Health workers would use a mobile app to share unusual patterns or emerging concerns with each other.
This could then be analyzed alongside conventional surveillance data.
Such an approach could identify climate-health relationships that are not visible through standard surveillance alone.
Health workers can also form “knowledge circles” in which they regularly meet to share observations and insights about climate-related health impacts.
These observations can then be systematically documented and analyzed, creating a bridge between experiential knowledge and formal evidence bases.
When patterns emerge across multiple knowledge circles, they trigger more formal investigation.
This shift requires rethinking how we validate knowledge.
Instead of asking whether an observation is “merely anecdotal,” we might ask: What does this observation tell us about local conditions? How does it complement our quantitative data? What patterns emerge when we more systematically collect and analyze experiential knowledge?
The implications of this epistemological shift extend beyond climate change.
By recognizing the value of experiential knowledge, health systems will become more adaptive and responsive to emerging challenges.
Health workers, feeling their knowledge is valued, become more engaged in systematic observation and documentation.
Communities, seeing their experiences reflected in health system responses, develop greater trust in health institutions.
However, this shift faces significant challenges.
Academic institutions, funding bodies, and policy makers often remain wedded to traditional hierarchies of evidence.
Publishing systems privilege certain types of knowledge over others.
Career advancement often depends on producing conventional scientific evidence rather than integrating different forms of knowing.
Overcoming these challenges requires institutional change.
Medical and public health education needs to incorporate training in recognizing and documenting experiential knowledge.
Research methodologies need to expand to include systematic ways of collecting and analyzing practical knowledge.
Funding mechanisms need to support projects that bridge different epistemological approaches.
The climate crisis demands this evolution in how we think about knowledge.
As health systems face unprecedented challenges, we cannot afford to ignore any source of understanding about how climate change affects human health.

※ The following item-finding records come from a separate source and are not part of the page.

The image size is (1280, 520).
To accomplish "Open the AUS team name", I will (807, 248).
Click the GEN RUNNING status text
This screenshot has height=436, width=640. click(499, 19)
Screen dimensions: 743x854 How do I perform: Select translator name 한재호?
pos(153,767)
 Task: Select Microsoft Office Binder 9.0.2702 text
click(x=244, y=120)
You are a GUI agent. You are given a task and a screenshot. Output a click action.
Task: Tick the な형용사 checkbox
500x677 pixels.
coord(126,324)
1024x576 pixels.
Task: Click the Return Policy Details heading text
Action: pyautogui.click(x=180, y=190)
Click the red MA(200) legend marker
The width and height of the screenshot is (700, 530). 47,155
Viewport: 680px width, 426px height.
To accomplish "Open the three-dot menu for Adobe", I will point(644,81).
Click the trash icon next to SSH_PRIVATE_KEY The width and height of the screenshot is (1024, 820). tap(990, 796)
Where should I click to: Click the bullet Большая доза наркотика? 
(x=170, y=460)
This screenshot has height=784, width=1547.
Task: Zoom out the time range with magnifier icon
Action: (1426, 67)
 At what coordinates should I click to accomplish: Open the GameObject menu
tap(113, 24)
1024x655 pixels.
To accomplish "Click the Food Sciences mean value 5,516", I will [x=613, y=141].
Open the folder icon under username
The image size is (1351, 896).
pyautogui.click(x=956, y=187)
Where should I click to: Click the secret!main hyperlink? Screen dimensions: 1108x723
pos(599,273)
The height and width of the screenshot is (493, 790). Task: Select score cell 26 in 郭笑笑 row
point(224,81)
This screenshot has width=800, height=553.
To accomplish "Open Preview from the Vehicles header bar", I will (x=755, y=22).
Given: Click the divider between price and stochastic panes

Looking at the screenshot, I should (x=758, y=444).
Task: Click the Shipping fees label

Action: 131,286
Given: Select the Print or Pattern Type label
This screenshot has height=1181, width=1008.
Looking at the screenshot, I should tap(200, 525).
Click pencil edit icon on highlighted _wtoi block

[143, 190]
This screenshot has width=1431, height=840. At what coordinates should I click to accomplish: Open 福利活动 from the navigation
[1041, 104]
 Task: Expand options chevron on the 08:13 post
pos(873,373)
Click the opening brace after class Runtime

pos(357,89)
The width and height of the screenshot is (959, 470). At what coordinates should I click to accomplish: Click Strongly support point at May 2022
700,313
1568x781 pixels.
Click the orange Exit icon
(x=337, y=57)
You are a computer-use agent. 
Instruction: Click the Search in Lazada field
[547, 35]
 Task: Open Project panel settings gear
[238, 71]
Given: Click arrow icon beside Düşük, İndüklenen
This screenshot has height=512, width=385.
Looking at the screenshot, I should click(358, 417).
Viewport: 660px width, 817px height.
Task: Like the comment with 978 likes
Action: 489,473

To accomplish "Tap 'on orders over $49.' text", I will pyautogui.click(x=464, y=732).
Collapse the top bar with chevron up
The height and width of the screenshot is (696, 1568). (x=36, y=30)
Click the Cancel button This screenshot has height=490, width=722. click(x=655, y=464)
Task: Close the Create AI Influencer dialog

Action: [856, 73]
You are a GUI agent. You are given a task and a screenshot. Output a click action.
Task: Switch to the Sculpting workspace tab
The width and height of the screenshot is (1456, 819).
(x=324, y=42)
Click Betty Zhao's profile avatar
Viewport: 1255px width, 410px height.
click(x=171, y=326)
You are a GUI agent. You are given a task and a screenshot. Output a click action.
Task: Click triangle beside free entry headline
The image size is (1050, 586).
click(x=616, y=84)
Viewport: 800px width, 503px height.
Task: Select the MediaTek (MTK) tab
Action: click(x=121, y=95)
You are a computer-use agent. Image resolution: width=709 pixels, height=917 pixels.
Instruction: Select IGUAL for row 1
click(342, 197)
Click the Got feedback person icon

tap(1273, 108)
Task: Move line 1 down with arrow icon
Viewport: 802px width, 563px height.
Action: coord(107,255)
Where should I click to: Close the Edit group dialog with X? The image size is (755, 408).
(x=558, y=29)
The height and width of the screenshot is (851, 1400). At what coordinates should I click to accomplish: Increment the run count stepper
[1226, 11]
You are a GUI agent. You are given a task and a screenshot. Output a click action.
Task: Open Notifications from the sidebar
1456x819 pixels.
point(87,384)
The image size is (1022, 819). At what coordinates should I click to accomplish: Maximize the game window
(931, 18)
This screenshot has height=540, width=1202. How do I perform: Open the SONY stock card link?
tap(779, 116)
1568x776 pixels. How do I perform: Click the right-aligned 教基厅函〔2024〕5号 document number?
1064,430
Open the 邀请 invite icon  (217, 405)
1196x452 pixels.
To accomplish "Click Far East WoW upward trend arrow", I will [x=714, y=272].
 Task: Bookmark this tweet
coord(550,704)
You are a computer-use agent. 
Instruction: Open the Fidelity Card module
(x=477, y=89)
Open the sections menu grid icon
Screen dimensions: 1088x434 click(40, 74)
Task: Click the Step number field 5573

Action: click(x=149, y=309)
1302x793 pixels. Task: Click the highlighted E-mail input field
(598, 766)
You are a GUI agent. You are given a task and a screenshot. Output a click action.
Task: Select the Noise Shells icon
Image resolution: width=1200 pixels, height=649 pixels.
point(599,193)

The health worker’s observation, the community’s experience, and the statistician’s analysis all have crucial roles to play in building climate-resilient health systems.
This is not about replacing scientific rigor but about expanding our understanding of what constitutes valid knowledge.
By creating frameworks that can integrate different forms of knowing, we strengthen our ability to respond effectively to the complex challenges posed by climate change.
The future of climate-resilient health systems depends not just on what we know, but on how we think about knowing itself.
References
Haines, A., Kimani-Murage, E.W., Gopfert, A., 2024. Strengthening primary health care in a changing climate. The Lancet 404, 1620–1622. https://doi.org/10.1016/S0140-6736(24)02193-7
Jones, I., Mbuh, C., Sadki, R., Eller, K., Rhoda, D., 2023. On the frontline of climate change and health: A health worker eyewitness report. The Geneva Learning Foundation. https://doi.org/10.5281/ZENODO.10204660
Jones, I., Mbuh, C., Sadki, R., Steed, I., 2024. Climate change and health: Health workers on climate, community, and the urgent need for action. The Geneva Learning Foundation. https://doi.org/10.5281/ZENODO.11194918
Romanello, M., et al. The 2024 report of the Lancet Countdown on health and climate change: facing record-breaking threats from delayed action. The Lancet 404, 1847–1896. https://doi.org/10.1016/S0140-6736(24)01822-1
Schön, D.A., 1995. Knowing-in-action: The new scholarship requires a new epistemology. Change: The Magazine of Higher Learning 27, 27–34.
Scott, J.C., 2020. Seeing like a state: how certain schemes to improve the human condition have failed. ed, Yale agrarian studies. Yale University Press, New Haven, CT London.